# [Exercise details]
However many lines the data holds, transcribe them all exactly.

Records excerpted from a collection
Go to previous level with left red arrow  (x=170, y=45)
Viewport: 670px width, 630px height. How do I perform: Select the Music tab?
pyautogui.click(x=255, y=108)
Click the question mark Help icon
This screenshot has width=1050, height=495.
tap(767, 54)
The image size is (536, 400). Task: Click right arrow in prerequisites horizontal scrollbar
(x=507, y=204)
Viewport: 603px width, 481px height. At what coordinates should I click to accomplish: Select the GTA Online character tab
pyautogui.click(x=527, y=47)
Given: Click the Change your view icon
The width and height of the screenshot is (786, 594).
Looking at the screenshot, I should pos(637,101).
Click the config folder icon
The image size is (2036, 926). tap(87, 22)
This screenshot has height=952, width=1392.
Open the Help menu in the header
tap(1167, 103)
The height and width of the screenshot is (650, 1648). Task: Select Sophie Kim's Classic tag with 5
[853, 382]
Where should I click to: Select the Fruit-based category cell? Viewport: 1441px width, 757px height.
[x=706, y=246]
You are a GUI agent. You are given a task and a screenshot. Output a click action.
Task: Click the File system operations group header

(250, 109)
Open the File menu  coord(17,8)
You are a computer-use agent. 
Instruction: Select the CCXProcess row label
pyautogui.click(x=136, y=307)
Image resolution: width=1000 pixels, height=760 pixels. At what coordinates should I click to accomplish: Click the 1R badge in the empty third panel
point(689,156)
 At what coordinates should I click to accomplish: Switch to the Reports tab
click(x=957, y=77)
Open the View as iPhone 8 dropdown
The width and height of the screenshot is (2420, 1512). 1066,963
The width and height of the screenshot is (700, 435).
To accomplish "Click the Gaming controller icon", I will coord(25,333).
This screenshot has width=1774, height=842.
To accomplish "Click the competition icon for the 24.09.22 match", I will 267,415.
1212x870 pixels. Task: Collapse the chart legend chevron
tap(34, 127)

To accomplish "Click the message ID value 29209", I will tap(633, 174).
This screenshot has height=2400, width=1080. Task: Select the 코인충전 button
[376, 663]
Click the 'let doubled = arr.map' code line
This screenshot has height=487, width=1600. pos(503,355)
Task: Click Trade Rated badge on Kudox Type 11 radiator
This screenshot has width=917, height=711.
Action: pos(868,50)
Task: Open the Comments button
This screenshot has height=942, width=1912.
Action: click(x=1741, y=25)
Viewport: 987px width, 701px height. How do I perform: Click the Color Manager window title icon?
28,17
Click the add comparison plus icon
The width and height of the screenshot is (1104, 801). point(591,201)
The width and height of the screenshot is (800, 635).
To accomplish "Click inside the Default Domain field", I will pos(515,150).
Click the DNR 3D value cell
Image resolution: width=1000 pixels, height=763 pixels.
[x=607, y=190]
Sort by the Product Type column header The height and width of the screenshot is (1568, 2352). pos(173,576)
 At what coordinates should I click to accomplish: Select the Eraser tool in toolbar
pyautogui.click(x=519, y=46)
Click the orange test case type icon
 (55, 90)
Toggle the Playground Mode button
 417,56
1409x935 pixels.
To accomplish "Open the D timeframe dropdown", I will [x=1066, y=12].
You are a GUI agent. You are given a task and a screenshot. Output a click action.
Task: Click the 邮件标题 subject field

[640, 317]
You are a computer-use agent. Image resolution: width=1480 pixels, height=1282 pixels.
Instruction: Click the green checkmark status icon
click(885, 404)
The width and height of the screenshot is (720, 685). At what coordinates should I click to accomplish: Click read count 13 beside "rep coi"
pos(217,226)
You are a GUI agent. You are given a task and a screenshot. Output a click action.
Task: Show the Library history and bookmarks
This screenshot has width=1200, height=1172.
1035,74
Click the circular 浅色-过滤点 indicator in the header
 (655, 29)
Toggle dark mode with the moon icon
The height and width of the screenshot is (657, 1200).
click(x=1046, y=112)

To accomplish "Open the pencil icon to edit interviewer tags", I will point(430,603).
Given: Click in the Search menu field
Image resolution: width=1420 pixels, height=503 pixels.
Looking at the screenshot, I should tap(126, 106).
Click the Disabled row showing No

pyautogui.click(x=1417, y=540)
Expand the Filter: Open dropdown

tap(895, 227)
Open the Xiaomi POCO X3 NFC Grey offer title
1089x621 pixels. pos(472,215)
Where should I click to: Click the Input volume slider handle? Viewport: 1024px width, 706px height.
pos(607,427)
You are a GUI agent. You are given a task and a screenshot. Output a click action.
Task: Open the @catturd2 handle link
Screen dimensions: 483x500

# [Result of this task]
Go to previous level with left red arrow  (x=170, y=45)
Viewport: 670px width, 630px height. How do I perform: Select the Music tab?
pyautogui.click(x=255, y=108)
Click the question mark Help icon
This screenshot has width=1050, height=495.
tap(767, 54)
The image size is (536, 400). Task: Click right arrow in prerequisites horizontal scrollbar
(x=507, y=204)
Viewport: 603px width, 481px height. At what coordinates should I click to accomplish: Select the GTA Online character tab
pyautogui.click(x=527, y=47)
Given: Click the Change your view icon
The width and height of the screenshot is (786, 594).
Looking at the screenshot, I should pos(637,101).
Click the config folder icon
The image size is (2036, 926). tap(87, 22)
This screenshot has height=952, width=1392.
Open the Help menu in the header
tap(1167, 103)
The height and width of the screenshot is (650, 1648). Task: Select Sophie Kim's Classic tag with 5
[853, 382]
Where should I click to: Select the Fruit-based category cell? Viewport: 1441px width, 757px height.
[x=706, y=246]
You are a GUI agent. You are given a task and a screenshot. Output a click action.
Task: Click the File system operations group header

(250, 109)
Open the File menu  coord(17,8)
You are a computer-use agent. 
Instruction: Select the CCXProcess row label
pyautogui.click(x=136, y=307)
Image resolution: width=1000 pixels, height=760 pixels. At what coordinates should I click to accomplish: Click the 1R badge in the empty third panel
point(689,156)
 At what coordinates should I click to accomplish: Switch to the Reports tab
click(x=957, y=77)
Open the View as iPhone 8 dropdown
The width and height of the screenshot is (2420, 1512). 1066,963
The width and height of the screenshot is (700, 435).
To accomplish "Click the Gaming controller icon", I will coord(25,333).
This screenshot has width=1774, height=842.
To accomplish "Click the competition icon for the 24.09.22 match", I will 267,415.
1212x870 pixels. Task: Collapse the chart legend chevron
tap(34, 127)

To accomplish "Click the message ID value 29209", I will tap(633, 174).
This screenshot has height=2400, width=1080. Task: Select the 코인충전 button
[376, 663]
Click the 'let doubled = arr.map' code line
This screenshot has height=487, width=1600. pos(503,355)
Task: Click Trade Rated badge on Kudox Type 11 radiator
This screenshot has width=917, height=711.
Action: pos(868,50)
Task: Open the Comments button
This screenshot has height=942, width=1912.
Action: click(x=1741, y=25)
Viewport: 987px width, 701px height. How do I perform: Click the Color Manager window title icon?
28,17
Click the add comparison plus icon
The width and height of the screenshot is (1104, 801). point(591,201)
The width and height of the screenshot is (800, 635).
To accomplish "Click inside the Default Domain field", I will pos(515,150).
Click the DNR 3D value cell
Image resolution: width=1000 pixels, height=763 pixels.
[x=607, y=190]
Sort by the Product Type column header The height and width of the screenshot is (1568, 2352). pos(173,576)
 At what coordinates should I click to accomplish: Select the Eraser tool in toolbar
pyautogui.click(x=519, y=46)
Click the orange test case type icon
 (55, 90)
Toggle the Playground Mode button
 417,56
1409x935 pixels.
To accomplish "Open the D timeframe dropdown", I will [x=1066, y=12].
You are a GUI agent. You are given a task and a screenshot. Output a click action.
Task: Click the 邮件标题 subject field

[640, 317]
You are a computer-use agent. Image resolution: width=1480 pixels, height=1282 pixels.
Instruction: Click the green checkmark status icon
click(885, 404)
The width and height of the screenshot is (720, 685). At what coordinates should I click to accomplish: Click read count 13 beside "rep coi"
pos(217,226)
You are a GUI agent. You are given a task and a screenshot. Output a click action.
Task: Show the Library history and bookmarks
This screenshot has width=1200, height=1172.
1035,74
Click the circular 浅色-过滤点 indicator in the header
 (655, 29)
Toggle dark mode with the moon icon
The height and width of the screenshot is (657, 1200).
click(x=1046, y=112)

To accomplish "Open the pencil icon to edit interviewer tags", I will point(430,603).
Given: Click in the Search menu field
Image resolution: width=1420 pixels, height=503 pixels.
Looking at the screenshot, I should tap(126, 106).
Click the Disabled row showing No

pyautogui.click(x=1417, y=540)
Expand the Filter: Open dropdown

tap(895, 227)
Open the Xiaomi POCO X3 NFC Grey offer title
1089x621 pixels. pos(472,215)
Where should I click to: Click the Input volume slider handle? Viewport: 1024px width, 706px height.
pos(607,427)
You are a GUI agent. You are given a task and a screenshot. Output a click action.
Task: Open the @catturd2 handle link
Screen dimensions: 483x500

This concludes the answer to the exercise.